METHUSELAH ARCHIVE INGREDIENTS / DONOR PLASMA (IN THE TPE REPLACEMENT CONTEXT)

Donor plasma (in the TPE replacement context)

human tissue
provenance:human tissue
first introduced:2024
regulatory status:off label
context:Donor plasma in the TPE-IVIG protocol refers to the standardized replacement fluid (typically albumin in saline) returned to the patient after plasma removal during therapeutic plasma exchange. The Circulate protocol described in the *Aging Cell* trial does not transfuse fresh young donor plasma; the older 'young plasma' protocols (Ambrosia and successor companies) used fresh donor plasma directly and are a related but distinct category. The Circulate protocol's biological action, in the proposed mechanism, derives from the removal of aged recipient plasma rather than from the infusion of young donor plasma per se. The distinction matters: FDA has issued consumer warnings specifically against the 'young plasma' fresh-donor model, while standard albumin-based TPE retains its FDA approval for autoimmune neurological and hematologic indications.
MECHANISM CLAIMED
Removal of aged recipient plasma, with replacement by albumin in saline, reduces circulating inflammatory and senescence-associated factors and induces a systemic rejuvenation response measurable across the immune and inflammatory domains of the multi-omics panel.
MECHANISM ACTUAL
Removal of aged plasma during apheresis does reduce circulating levels of inflammatory mediators and immunoglobulins acutely; the *Aging Cell* trial reports concurrent reductions on a panel of 35 epigenetic clocks (most pronounced in immune and inflammatory Systems Age domains). Whether this translates into durable biological-age reduction beyond the immediate post-treatment window, and whether it produces meaningful hard-endpoint clinical benefit (mortality, disease incidence, functional capacity), is unestablished.

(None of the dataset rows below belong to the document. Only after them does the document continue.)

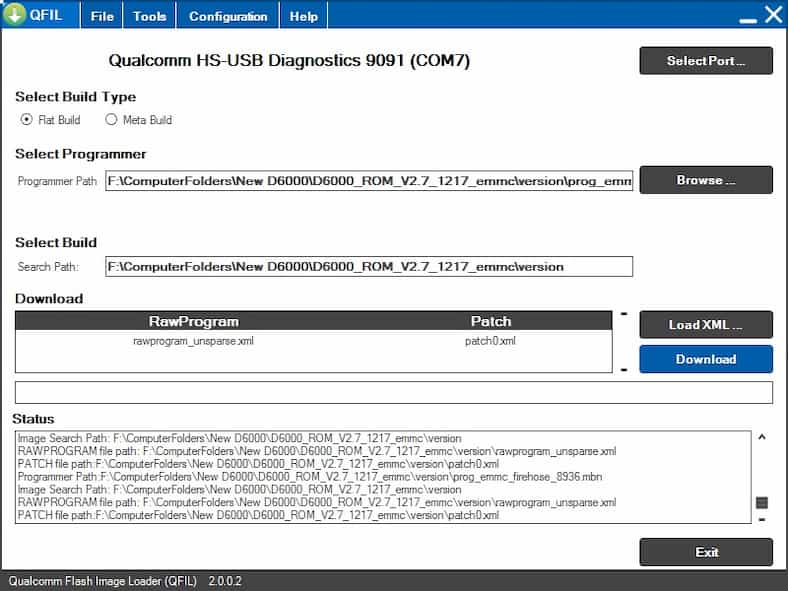This screenshot has height=591, width=788.
Task: Focus the Search Path text box
Action: pyautogui.click(x=369, y=266)
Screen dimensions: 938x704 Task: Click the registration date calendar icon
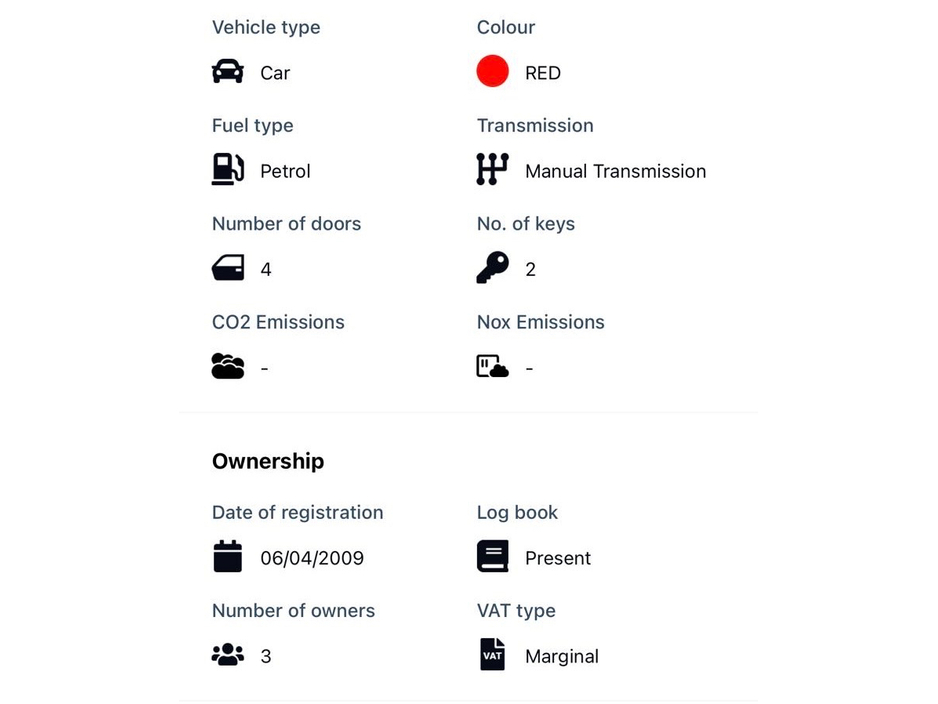click(x=228, y=556)
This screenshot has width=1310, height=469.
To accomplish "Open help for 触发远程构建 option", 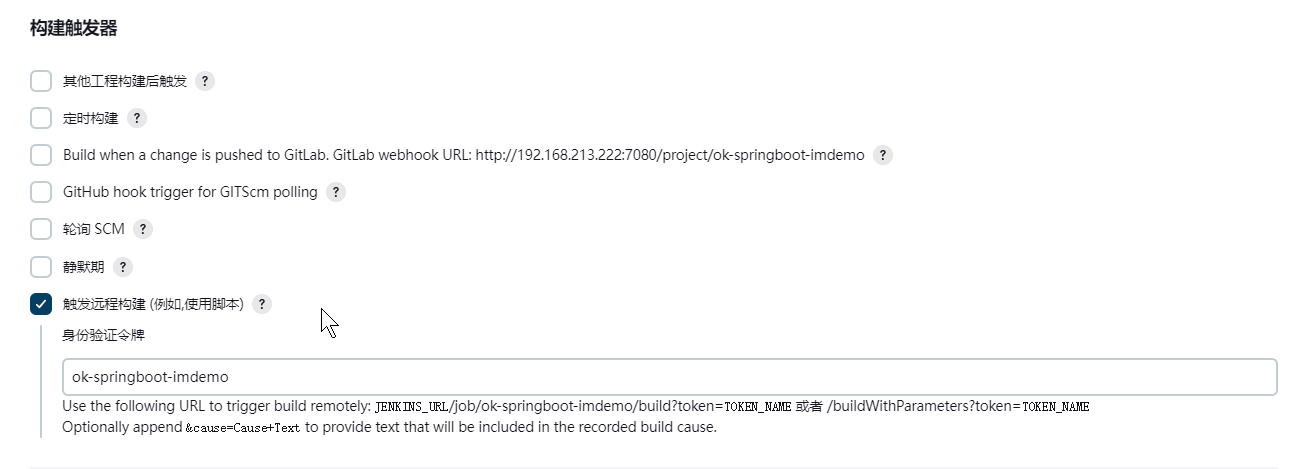I will point(262,304).
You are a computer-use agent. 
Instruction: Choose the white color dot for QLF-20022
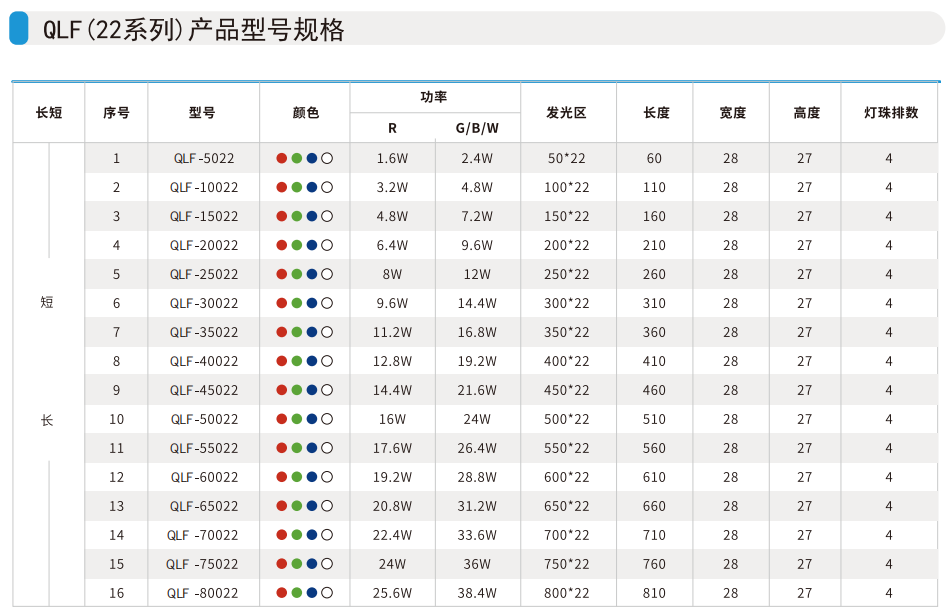click(x=327, y=245)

The single trial is short (six sessions over approximately three months), small (N=42), single-blind, and carries a disclosed conflict of interest (the investigators are members of the commercializing company Circulate, Inc.; the paper states it received no specific funding); independent replication is not published.
INTERVENTIONS USING IT
NOTES

Donor plasma in the TPE-IVIG context is the standard replacement fluid (typically 5 percent albumin in saline) returned to the patient after plasma removal during apheresis. The biologically active step in the proposed mechanism is the removal of aged recipient plasma, not the infusion of young donor plasma. The Circulate protocol is therefore distinct from the ‘young plasma’ category (Ambrosia and successors) against which the FDA has issued explicit consumer warnings, although both share the underlying premise that something in the plasma of older recipients drives aging-related decline.